Actually, it WOULDN'T be good news, because that would mean that the military leaders (rumored to be the true power in NK) would then be in charge of the government.

Do you really want a bunch of military lunatics running around with nuclear weapons?  They'd probably end up selling them to the Taliban.


----------



## Liability (Feb 10, 2012)

ABikerSailor said:


> Matthew said:
> 
> 
> > This would be wonderful news. I hope this turns out true!
> ...



Wouldn't you consider it pretty damn likely that whether they off that fat fuck or not, the military IS actually running the government of NK?


----------



## ABikerSailor (Feb 10, 2012)

Liability said:


> ABikerSailor said:
> 
> 
> > Matthew said:
> ...



If they off him, then I'd be willing to bet they never really handed power over to him, and yeah..........the military is running things.

But..........if he's still kicking, that means he's got a bit of influence, which would slow the military leaders down a bit.


----------



## Liability (Feb 10, 2012)

ABikerSailor said:


> Liability said:
> 
> 
> > ABikerSailor said:
> ...



Unless they happen to find him to be a very willing little puppet.

##########

#### [Written request 1]
From the North Korea forum thread, please extract everything from "Actually, it WOULDN'T" down to "of the government.".
#### [Written request 2]
Translate this sentence from the North Korea forum thread into Spanish: "Do you really want a bunch of military lunatics running around with nuclear weapons?"

#### [Data segment]
##########

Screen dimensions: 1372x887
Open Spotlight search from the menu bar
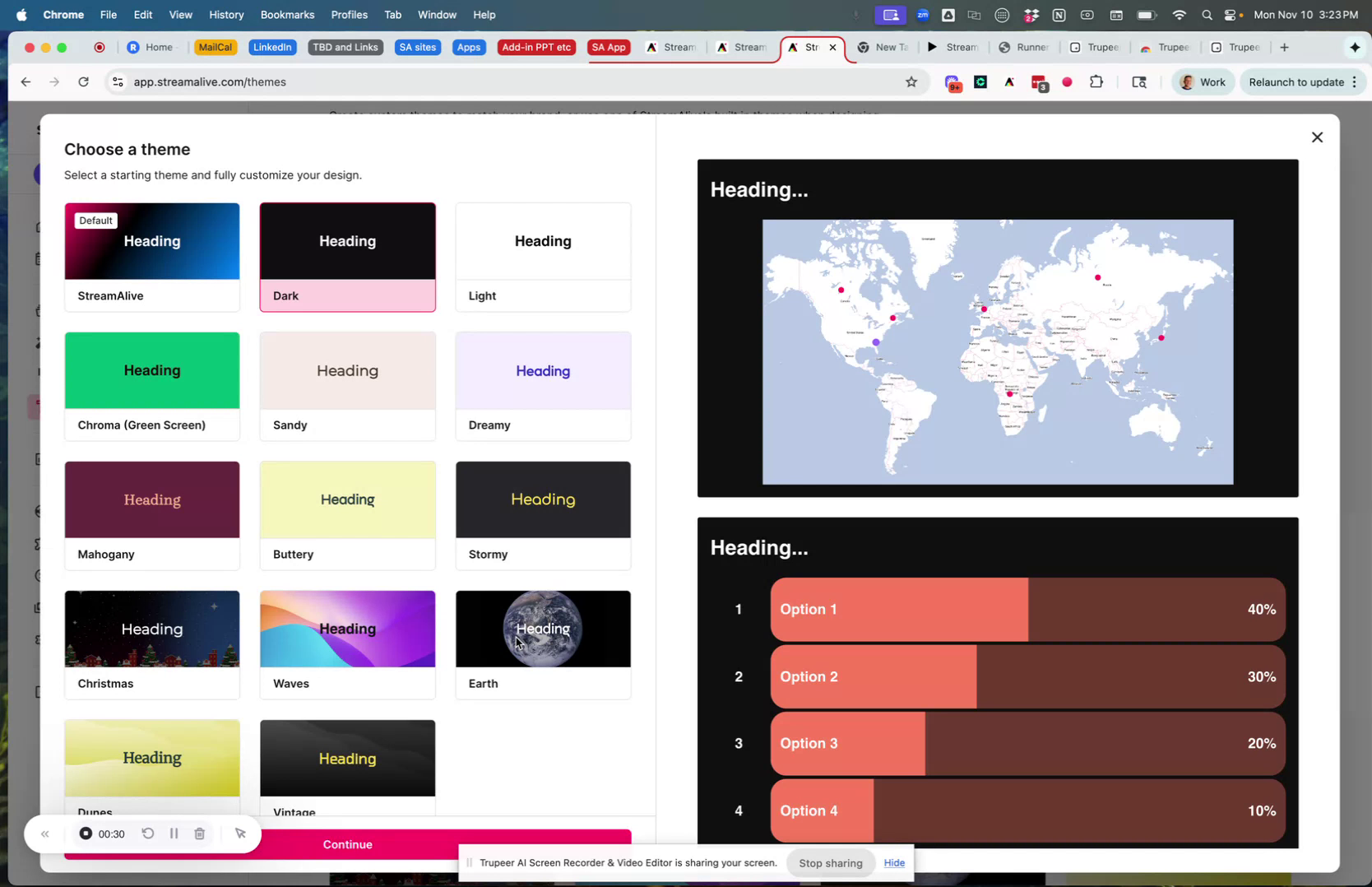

##########

#### [Task response 1]
Actually, it WOULDN'T be good news, because that would mean that the military leaders (rumored to be the true power in NK) would then be in charge of the government.

#### [Task response 2]
¿De verdad quieres un montón de lunáticos militares andando por ahí con armas nucleares?